From: Mike Lorrey (mlorrey@yahoo.com)
Date: Mon Sep 30 2002 - 15:49:14 MDT


--- Dehede011@aol.com wrote:
> At the time of the Gulf War the media talk was that Sadaam was
> reasserting his right to what had once been a province of Iraq.

No, Saddam was claiming that that was his justification for doing so.
If you look at the real history, you'd see that it is Iraq which was
once the property/territory of the Sabah family of Kuwait, taken away
after WWI and the British/French mandate system was established, and
the allies needed a convenient place to put the sons of the Caliph of
Mecca and Medina who had gotten tossed by the Saudi allies of Britain.

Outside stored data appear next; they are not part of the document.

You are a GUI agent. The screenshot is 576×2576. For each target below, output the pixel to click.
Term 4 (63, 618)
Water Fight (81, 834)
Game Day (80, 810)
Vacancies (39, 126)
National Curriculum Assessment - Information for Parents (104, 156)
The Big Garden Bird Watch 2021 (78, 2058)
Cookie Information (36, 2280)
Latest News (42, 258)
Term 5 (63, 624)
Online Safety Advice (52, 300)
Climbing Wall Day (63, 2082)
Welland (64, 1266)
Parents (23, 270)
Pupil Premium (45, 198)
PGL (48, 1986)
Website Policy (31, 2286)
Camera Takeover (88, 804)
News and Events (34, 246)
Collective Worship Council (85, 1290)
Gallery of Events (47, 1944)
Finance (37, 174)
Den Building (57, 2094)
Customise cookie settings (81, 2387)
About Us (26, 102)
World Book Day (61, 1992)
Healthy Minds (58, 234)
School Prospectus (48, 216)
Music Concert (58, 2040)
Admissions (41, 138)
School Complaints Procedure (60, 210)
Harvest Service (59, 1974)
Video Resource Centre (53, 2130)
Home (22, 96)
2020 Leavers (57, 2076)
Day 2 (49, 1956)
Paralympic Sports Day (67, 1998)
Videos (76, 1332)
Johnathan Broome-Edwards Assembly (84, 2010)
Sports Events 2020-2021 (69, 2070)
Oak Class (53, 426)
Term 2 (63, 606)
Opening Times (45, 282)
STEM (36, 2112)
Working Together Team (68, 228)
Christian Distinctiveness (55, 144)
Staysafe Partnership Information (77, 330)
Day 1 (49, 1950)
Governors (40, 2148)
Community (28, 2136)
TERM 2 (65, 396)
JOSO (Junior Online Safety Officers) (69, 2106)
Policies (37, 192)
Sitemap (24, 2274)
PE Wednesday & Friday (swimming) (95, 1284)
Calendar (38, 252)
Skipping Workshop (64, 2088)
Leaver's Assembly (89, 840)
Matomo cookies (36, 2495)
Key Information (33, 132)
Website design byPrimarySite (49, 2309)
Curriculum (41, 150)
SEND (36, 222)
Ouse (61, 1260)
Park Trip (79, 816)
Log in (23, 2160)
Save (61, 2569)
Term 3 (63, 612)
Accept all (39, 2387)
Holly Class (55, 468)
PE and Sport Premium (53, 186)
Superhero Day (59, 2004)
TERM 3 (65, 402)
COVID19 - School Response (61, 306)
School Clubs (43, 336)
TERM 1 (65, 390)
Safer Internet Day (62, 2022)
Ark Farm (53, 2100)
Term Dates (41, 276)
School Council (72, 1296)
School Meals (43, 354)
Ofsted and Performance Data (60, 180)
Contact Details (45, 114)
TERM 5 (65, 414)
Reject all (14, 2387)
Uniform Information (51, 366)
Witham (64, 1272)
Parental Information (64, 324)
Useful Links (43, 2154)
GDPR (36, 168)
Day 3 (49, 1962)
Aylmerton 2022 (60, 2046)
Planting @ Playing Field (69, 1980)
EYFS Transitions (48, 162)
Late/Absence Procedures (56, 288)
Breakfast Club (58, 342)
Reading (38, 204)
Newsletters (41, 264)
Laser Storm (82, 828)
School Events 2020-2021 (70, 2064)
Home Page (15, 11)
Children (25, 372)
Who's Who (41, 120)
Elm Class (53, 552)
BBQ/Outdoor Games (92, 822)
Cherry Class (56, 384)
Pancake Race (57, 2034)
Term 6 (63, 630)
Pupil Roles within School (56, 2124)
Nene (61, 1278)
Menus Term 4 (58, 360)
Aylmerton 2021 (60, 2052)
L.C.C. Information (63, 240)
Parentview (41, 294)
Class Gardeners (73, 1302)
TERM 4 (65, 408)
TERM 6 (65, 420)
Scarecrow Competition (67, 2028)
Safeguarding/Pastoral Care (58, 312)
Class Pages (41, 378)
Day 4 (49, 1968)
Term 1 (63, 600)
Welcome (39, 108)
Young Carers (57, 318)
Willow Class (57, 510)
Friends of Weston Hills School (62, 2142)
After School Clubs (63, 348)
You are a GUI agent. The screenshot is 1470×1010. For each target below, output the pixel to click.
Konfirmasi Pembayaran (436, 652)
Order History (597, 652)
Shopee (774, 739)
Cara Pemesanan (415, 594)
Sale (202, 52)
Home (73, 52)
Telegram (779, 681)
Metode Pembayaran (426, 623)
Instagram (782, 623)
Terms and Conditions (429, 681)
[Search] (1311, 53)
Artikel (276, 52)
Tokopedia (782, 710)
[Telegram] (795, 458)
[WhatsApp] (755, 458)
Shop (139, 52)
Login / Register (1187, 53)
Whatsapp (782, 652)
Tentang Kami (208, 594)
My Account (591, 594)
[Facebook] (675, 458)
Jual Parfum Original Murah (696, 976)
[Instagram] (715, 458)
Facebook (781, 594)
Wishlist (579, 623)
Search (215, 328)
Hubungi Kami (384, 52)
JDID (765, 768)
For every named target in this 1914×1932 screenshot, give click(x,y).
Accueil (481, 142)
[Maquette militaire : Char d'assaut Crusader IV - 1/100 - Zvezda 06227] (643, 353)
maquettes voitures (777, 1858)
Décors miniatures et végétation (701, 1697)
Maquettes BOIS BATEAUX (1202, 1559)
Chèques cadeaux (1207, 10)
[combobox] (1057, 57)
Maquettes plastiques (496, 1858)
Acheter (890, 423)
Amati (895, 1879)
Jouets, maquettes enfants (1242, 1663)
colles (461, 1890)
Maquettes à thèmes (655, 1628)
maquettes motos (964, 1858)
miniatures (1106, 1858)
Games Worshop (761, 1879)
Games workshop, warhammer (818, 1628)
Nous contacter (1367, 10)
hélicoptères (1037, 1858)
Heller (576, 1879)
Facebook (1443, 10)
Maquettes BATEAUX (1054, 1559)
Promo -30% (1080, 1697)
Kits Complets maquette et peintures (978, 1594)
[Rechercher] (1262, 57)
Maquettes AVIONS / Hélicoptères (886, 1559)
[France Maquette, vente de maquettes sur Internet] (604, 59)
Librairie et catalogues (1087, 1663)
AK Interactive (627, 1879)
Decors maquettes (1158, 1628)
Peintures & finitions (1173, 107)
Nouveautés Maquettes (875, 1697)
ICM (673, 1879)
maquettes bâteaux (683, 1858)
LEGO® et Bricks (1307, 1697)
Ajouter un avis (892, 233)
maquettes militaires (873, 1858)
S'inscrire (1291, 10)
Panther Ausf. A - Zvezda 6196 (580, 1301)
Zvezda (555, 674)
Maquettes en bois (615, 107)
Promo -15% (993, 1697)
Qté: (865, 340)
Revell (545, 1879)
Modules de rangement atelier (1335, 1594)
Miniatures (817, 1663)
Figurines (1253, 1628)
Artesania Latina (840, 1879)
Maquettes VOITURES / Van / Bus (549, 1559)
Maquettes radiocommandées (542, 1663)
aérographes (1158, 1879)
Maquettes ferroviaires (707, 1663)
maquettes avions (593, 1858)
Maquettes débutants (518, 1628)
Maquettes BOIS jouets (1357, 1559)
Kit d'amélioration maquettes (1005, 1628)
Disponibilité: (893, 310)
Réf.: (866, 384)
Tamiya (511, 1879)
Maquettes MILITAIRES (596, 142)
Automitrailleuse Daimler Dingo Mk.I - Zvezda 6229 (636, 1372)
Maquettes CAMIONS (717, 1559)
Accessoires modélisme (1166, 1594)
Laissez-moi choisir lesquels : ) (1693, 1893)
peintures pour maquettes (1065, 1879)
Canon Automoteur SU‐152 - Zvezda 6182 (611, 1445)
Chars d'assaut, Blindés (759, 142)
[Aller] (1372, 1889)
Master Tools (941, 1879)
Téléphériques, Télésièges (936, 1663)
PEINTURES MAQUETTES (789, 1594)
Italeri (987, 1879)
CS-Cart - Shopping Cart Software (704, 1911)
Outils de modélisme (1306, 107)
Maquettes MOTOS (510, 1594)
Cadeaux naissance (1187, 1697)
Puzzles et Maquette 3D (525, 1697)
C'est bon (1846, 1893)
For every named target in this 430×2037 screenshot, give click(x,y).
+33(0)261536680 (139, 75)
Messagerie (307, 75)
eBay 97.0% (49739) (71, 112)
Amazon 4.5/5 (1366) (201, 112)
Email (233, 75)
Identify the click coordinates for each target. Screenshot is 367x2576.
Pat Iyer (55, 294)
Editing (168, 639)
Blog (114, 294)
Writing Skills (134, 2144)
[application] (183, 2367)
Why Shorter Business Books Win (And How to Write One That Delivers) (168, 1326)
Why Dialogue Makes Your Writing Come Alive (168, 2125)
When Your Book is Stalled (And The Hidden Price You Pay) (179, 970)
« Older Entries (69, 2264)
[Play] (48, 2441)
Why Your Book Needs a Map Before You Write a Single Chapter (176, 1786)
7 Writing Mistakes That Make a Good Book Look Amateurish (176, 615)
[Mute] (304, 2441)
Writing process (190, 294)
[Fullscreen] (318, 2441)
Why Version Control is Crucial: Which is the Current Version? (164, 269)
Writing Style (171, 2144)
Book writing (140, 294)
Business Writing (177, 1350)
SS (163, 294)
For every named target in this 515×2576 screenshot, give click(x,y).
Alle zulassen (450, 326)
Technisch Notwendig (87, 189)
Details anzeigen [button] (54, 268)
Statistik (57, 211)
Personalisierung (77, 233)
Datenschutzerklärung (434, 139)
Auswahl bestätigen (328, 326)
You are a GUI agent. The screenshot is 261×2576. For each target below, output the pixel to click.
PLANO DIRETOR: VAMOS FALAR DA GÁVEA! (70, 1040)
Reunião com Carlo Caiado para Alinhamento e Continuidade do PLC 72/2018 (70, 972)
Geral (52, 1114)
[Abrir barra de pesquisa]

> Frankly I have long thought this whole series of events in the
> middle east were the results of various folks wanting power over oil
> or wishing to deny power to those they considered dangerous That
> includes the Saudis,
> Sadaam, bin Laden, the US, and very likely the Chinese. A lot of
> people seem
> to have missed the developing connection Afghanstan has to the energy
> market.

This has been claimed by many conspiracy theorists, asserting that the
former Soviet republics (now known as 'the Stans') want to run a
pipeline to the Indian Ocean through Afghanistan. The problem is that
there is a significant geographical hindrance to such plans: the Hindu
Kush, such that there is only one bridge to one tunnel linking the
northern border of Afghanistan (i.e. the Mazaar e Sharif area) with the
rest of the country. Running a north-south pipeline will require a 10
mile long tunnel be built in an area with no access to tunelling
technology, no highway system to get it there, and a very hostile work
environment prone to brigandry, sabotage, and extortionism.